Each record below needs to be written out exactly as it reads.

------ Available data ------

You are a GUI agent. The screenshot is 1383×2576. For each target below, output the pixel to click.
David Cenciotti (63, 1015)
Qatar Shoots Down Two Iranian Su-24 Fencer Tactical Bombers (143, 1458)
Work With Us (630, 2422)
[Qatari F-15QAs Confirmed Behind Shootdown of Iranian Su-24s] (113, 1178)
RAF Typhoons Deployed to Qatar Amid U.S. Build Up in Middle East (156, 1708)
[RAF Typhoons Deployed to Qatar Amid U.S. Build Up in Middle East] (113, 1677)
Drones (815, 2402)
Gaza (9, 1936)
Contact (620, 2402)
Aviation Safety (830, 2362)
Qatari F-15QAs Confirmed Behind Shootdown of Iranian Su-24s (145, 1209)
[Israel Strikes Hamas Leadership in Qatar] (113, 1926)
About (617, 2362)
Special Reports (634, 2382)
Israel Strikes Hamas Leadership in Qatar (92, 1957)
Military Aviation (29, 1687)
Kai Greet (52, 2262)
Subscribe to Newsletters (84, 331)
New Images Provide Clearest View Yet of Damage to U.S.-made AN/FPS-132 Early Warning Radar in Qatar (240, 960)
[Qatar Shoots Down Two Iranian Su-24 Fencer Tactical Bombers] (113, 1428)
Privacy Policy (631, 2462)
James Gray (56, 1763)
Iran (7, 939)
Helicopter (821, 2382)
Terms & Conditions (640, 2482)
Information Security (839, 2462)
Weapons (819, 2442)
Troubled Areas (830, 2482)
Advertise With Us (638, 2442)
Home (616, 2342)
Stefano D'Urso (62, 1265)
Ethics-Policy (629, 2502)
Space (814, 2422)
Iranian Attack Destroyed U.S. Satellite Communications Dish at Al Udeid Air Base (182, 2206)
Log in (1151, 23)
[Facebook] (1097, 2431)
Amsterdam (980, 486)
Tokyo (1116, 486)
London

------

- [Reply to the exercise]:
You are a GUI agent. The screenshot is 1383×2576. For each target below, output the pixel to click.
David Cenciotti (63, 1015)
Qatar Shoots Down Two Iranian Su-24 Fencer Tactical Bombers (143, 1458)
Work With Us (630, 2422)
[Qatari F-15QAs Confirmed Behind Shootdown of Iranian Su-24s] (113, 1178)
RAF Typhoons Deployed to Qatar Amid U.S. Build Up in Middle East (156, 1708)
[RAF Typhoons Deployed to Qatar Amid U.S. Build Up in Middle East] (113, 1677)
Drones (815, 2402)
Gaza (9, 1936)
Contact (620, 2402)
Aviation Safety (830, 2362)
Qatari F-15QAs Confirmed Behind Shootdown of Iranian Su-24s (145, 1209)
[Israel Strikes Hamas Leadership in Qatar] (113, 1926)
About (617, 2362)
Special Reports (634, 2382)
Israel Strikes Hamas Leadership in Qatar (92, 1957)
Military Aviation (29, 1687)
Kai Greet (52, 2262)
Subscribe to Newsletters (84, 331)
New Images Provide Clearest View Yet of Damage to U.S.-made AN/FPS-132 Early Warning Radar in Qatar (240, 960)
[Qatar Shoots Down Two Iranian Su-24 Fencer Tactical Bombers] (113, 1428)
Privacy Policy (631, 2462)
James Gray (56, 1763)
Iran (7, 939)
Helicopter (821, 2382)
Terms & Conditions (640, 2482)
Information Security (839, 2462)
Weapons (819, 2442)
Troubled Areas (830, 2482)
Advertise With Us (638, 2442)
Home (616, 2342)
Stefano D'Urso (62, 1265)
Ethics-Policy (629, 2502)
Space (814, 2422)
Iranian Attack Destroyed U.S. Satellite Communications Dish at Al Udeid Air Base (182, 2206)
Log in (1151, 23)
[Facebook] (1097, 2431)
Amsterdam (980, 486)
Tokyo (1116, 486)
London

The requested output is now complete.